What is needed - If a line includes "will", copy it out of the entries.
* * * * * * * * *
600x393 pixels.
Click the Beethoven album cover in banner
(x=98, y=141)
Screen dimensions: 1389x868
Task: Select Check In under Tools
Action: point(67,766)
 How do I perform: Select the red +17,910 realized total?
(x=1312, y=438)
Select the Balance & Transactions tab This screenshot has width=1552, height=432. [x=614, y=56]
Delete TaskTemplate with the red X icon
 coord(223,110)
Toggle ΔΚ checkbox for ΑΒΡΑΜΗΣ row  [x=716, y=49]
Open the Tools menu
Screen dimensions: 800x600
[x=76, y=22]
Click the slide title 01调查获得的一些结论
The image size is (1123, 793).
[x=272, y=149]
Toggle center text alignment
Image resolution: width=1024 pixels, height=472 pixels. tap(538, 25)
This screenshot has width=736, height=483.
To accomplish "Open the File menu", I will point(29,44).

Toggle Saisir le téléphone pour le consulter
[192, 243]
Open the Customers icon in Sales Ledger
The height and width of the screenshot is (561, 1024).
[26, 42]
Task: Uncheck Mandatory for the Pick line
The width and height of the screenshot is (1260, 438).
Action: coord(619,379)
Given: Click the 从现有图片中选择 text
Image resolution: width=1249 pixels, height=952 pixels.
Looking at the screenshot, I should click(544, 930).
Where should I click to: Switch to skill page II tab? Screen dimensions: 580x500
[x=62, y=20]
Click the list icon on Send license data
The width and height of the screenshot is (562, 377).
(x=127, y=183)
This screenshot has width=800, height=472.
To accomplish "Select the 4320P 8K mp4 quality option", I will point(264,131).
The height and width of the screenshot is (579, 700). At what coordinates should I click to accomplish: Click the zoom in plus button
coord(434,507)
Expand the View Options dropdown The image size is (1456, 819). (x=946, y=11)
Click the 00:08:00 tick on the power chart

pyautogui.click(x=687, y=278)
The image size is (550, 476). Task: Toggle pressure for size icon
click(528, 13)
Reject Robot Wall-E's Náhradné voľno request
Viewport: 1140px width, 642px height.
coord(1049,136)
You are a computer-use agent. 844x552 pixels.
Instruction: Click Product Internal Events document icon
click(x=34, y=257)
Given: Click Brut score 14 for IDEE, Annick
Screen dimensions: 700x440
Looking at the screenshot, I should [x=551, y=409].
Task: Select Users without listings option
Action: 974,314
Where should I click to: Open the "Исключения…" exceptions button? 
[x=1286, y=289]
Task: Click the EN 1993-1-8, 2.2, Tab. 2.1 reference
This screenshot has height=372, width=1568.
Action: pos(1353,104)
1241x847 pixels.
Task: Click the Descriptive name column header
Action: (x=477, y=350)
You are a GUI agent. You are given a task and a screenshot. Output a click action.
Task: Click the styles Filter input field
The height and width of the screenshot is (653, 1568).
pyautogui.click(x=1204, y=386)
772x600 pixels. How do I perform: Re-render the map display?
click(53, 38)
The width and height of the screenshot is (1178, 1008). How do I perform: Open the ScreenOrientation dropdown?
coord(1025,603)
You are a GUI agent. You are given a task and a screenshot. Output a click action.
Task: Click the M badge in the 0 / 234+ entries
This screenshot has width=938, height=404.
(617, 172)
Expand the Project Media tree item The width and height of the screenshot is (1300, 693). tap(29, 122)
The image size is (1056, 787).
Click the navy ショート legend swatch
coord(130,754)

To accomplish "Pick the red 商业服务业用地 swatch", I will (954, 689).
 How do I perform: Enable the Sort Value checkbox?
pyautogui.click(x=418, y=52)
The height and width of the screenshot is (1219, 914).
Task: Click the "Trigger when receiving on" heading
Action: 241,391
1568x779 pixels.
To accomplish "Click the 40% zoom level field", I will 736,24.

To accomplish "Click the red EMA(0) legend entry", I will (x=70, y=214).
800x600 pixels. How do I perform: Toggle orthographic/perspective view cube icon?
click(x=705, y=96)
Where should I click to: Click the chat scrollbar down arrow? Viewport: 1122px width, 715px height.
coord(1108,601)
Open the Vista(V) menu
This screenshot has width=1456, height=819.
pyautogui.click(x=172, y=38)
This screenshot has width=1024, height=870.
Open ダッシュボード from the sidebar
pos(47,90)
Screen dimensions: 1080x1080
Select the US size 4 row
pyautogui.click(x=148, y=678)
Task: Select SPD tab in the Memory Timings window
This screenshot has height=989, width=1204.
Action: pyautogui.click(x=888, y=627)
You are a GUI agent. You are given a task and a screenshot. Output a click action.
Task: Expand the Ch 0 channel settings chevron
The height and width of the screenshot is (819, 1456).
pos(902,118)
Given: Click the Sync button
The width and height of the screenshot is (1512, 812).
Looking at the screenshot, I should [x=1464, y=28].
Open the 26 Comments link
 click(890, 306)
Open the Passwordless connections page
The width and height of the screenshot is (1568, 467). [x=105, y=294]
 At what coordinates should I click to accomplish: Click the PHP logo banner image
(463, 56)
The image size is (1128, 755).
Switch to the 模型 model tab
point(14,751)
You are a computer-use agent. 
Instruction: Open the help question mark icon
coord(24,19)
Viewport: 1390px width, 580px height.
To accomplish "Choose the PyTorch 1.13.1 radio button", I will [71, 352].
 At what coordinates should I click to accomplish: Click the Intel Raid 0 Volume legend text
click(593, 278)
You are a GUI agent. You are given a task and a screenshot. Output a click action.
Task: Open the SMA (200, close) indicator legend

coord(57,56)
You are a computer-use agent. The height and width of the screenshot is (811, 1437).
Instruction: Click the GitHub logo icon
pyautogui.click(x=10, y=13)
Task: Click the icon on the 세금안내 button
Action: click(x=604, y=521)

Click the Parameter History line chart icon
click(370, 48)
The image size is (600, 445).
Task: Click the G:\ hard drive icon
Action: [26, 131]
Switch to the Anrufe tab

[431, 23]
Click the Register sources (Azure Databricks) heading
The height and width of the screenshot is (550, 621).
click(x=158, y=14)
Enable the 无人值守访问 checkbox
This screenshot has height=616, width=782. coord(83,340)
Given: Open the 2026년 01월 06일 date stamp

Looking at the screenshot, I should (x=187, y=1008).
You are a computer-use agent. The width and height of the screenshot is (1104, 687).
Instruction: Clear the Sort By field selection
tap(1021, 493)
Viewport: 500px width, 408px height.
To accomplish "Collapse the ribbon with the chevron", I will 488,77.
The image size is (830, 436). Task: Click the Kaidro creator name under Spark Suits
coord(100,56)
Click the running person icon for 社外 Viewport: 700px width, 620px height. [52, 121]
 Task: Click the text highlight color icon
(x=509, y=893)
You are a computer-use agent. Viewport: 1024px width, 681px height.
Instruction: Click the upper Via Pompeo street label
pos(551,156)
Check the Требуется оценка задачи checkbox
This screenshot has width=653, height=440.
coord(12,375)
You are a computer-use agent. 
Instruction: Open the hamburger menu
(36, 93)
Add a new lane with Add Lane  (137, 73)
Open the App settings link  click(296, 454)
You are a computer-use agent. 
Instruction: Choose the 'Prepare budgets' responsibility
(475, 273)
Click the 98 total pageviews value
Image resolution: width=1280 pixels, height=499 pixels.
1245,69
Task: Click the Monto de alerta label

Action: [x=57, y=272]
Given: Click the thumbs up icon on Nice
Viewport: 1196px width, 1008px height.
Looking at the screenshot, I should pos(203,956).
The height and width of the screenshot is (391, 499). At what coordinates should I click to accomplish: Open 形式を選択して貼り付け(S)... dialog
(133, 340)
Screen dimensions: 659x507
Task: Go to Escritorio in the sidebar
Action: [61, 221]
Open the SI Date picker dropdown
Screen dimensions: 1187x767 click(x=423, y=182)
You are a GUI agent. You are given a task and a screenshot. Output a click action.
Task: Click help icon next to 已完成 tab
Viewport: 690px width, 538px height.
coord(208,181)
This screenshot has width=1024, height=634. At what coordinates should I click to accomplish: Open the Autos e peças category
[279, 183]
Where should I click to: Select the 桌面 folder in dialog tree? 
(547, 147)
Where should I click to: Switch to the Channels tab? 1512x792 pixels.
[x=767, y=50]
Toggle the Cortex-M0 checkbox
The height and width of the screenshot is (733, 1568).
* * * * * * * * *
The completed task -
To accomplish "Open the File menu", I will point(29,44).
To accomplish "Select the 4320P 8K mp4 quality option", I will point(264,131).
To accomplish "Pick the red 商业服务业用地 swatch", I will (954, 689).
To accomplish "Click the 40% zoom level field", I will 736,24.
To accomplish "Click the red EMA(0) legend entry", I will (x=70, y=214).
To accomplish "Choose the PyTorch 1.13.1 radio button", I will [71, 352].
To accomplish "Collapse the ribbon with the chevron", I will 488,77.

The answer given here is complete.